A word-for-word copy of the records below is needed, without the images.

***** Source material

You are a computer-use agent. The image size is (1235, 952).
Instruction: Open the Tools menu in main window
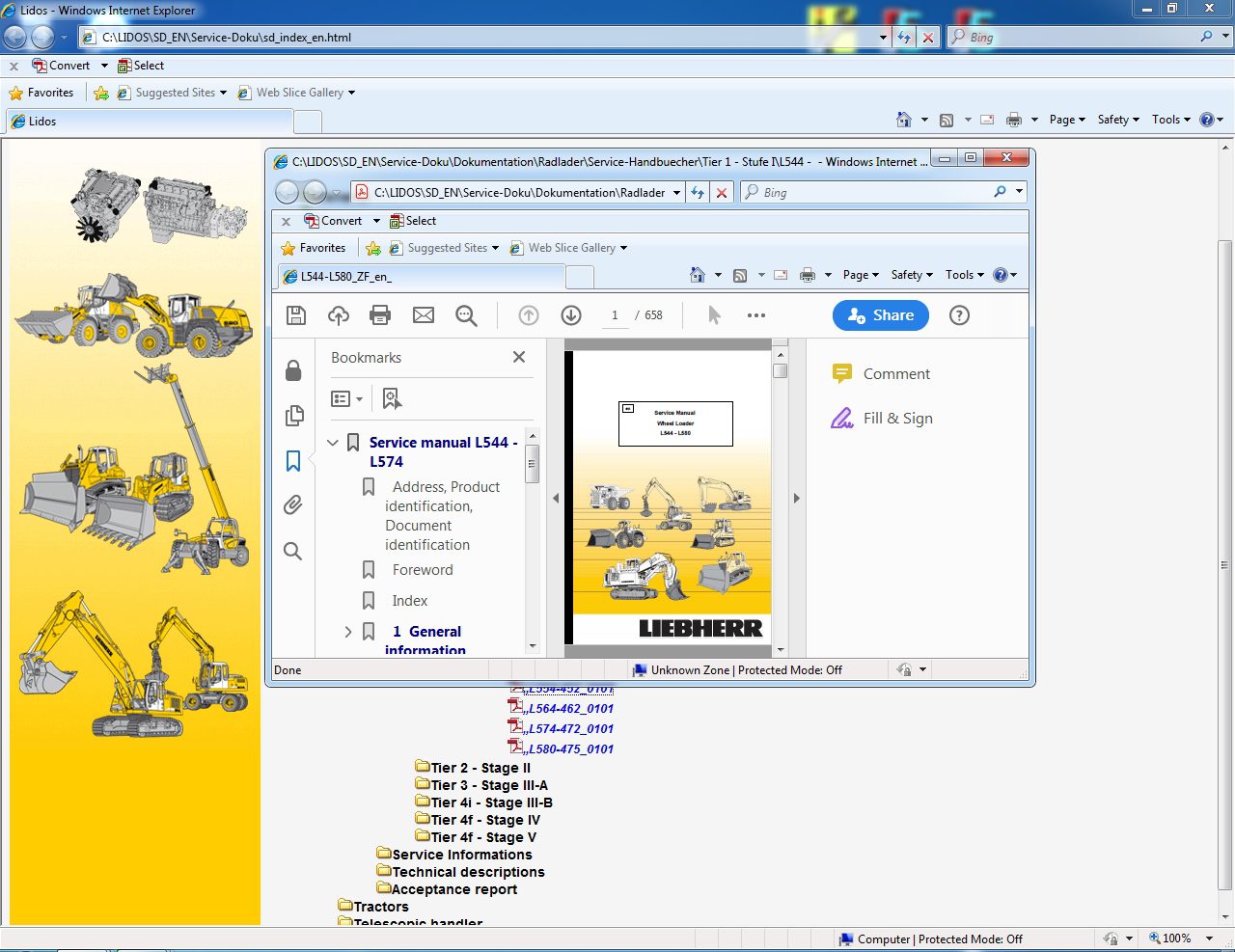(x=1170, y=120)
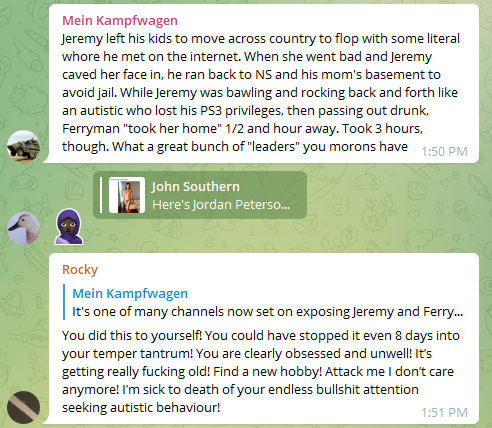Screen dimensions: 492x428
Task: Open Mein Kampfwagen sender name in first message
Action: (120, 21)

**********

**Task solution**
You are a computer-use agent. The image size is (1235, 952).
Instruction: Open the Tools menu in main window
(x=1170, y=120)
Screen dimensions: 492x428
Task: Open Mein Kampfwagen sender name in first message
Action: (120, 21)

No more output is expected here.